I had a question regarding the phase relation between the RF input and IF output of a down converting mixer. I am attempting to make a device which can measure the phase or delay of a particular DUT at X-band. I attached a simplified block diagram of the circuit below.

pic1.PNG

I am using a directional coupler to sample the forward the and reverse traveling wave. I am using the sampled forward traveling wave as a phase reference to compare and calculate the phase change seen in the sampled reverse traveling wave. For testing purposes i am using a sliding short as the DUT because I thought it would be an easy / controlled way to vary the phase ±180°. As a note, path lengths for the LO pumps are the same so the LO phase should be equal.

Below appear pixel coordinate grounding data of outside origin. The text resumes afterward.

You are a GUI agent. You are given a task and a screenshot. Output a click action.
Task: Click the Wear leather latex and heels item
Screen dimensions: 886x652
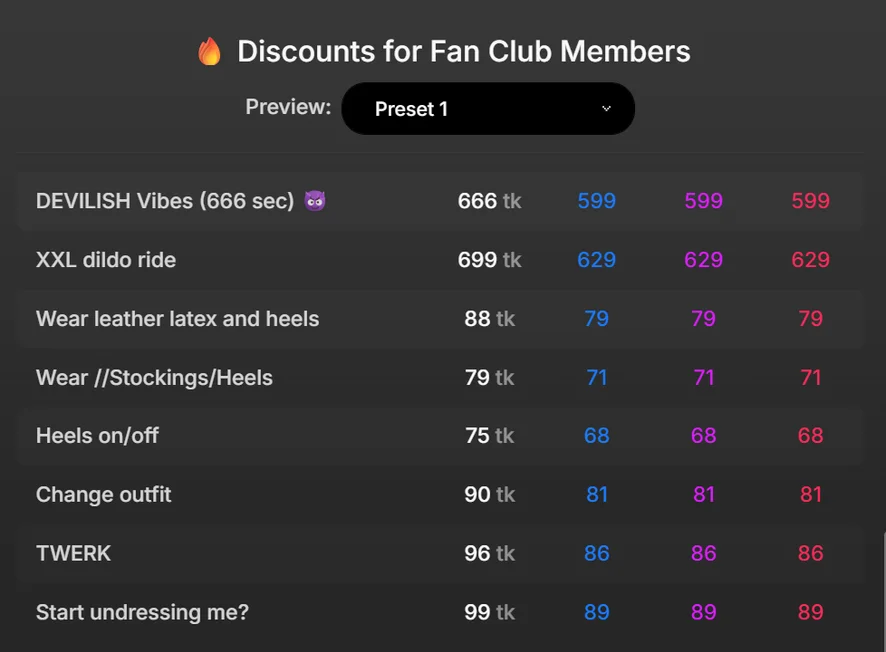177,319
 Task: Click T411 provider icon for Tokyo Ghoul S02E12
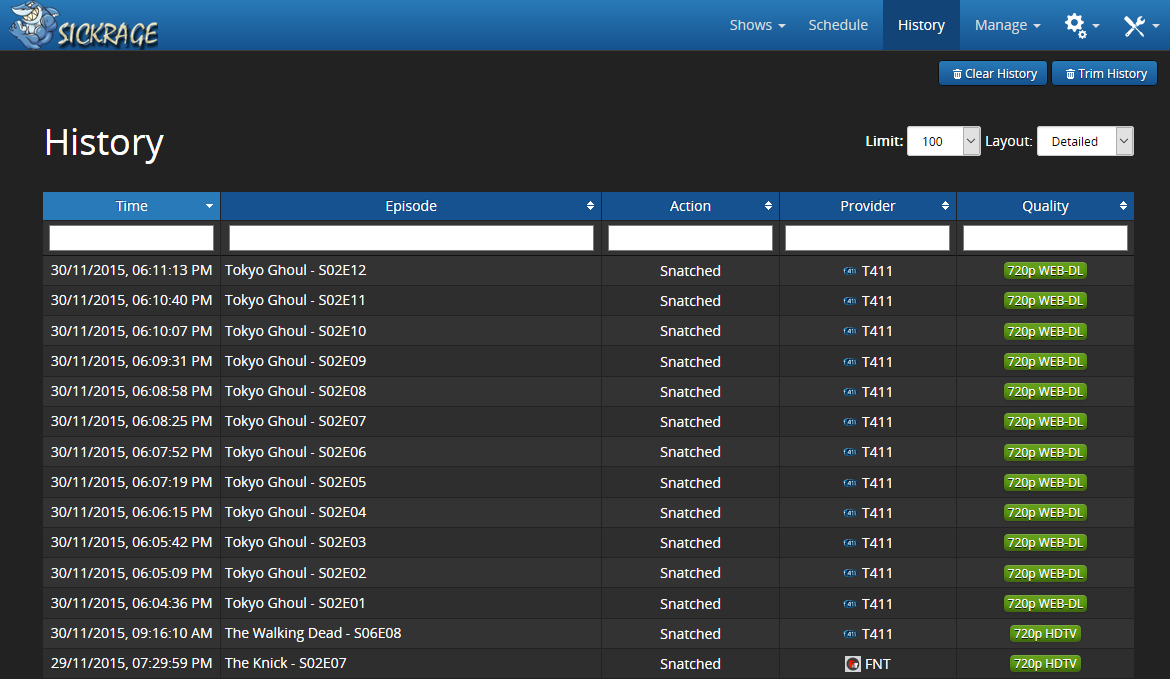tap(850, 271)
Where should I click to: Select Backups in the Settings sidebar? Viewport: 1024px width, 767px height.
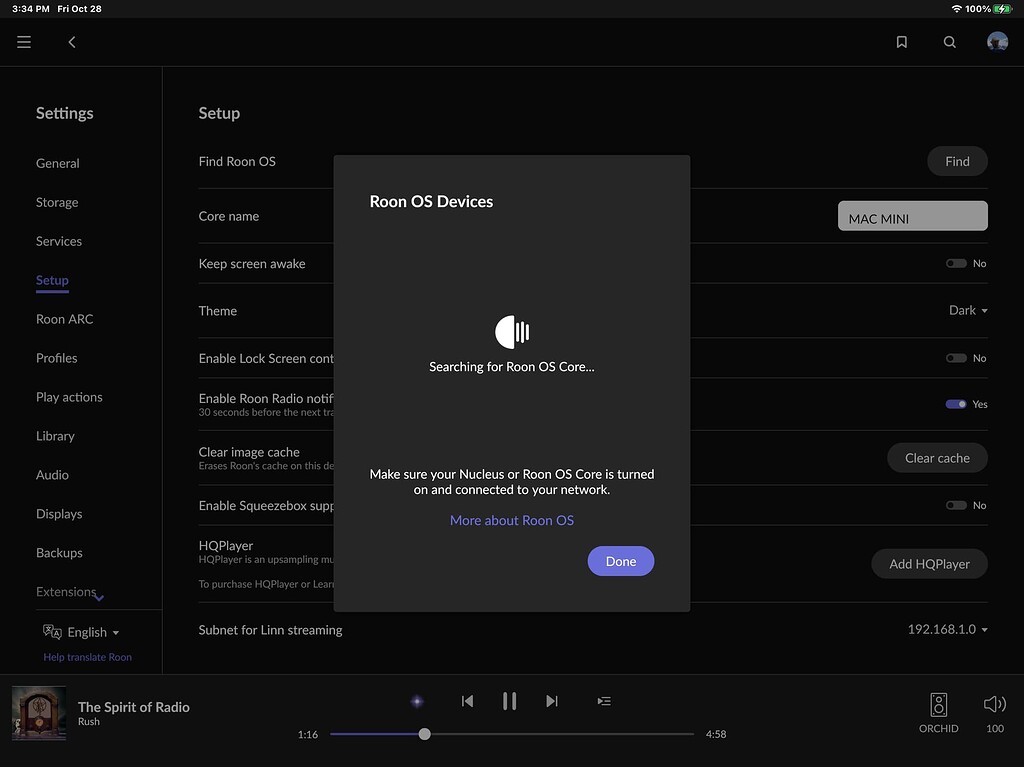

As i moved the sliding short I expected to see the phase of the IF test signal vary ± 180° compared to the IF reference. Due to finite directivity I also expected the amplitude of the IF singles to vary.

pic 2.PNG

Above is a plot showing the maximum phase shift observed between the IF reference and test signal. For this test the RF = 8.4 GHz, LO = 8.399 GHz creating an IF = 1 MHz. Despite moving the sliding short 180° I only observed a 22 ns delay or ~8° of phase difference in the IF test signal between the two short positions. Long story short, should i actually expect to see 180 degrees of phase shift between the down converted IF test and reference signals? Not sure if its coincidence, but the measured IF delay is equivalent to a ~λ/4 delay at 8.4 GHz since my sliding short has an air dielectric.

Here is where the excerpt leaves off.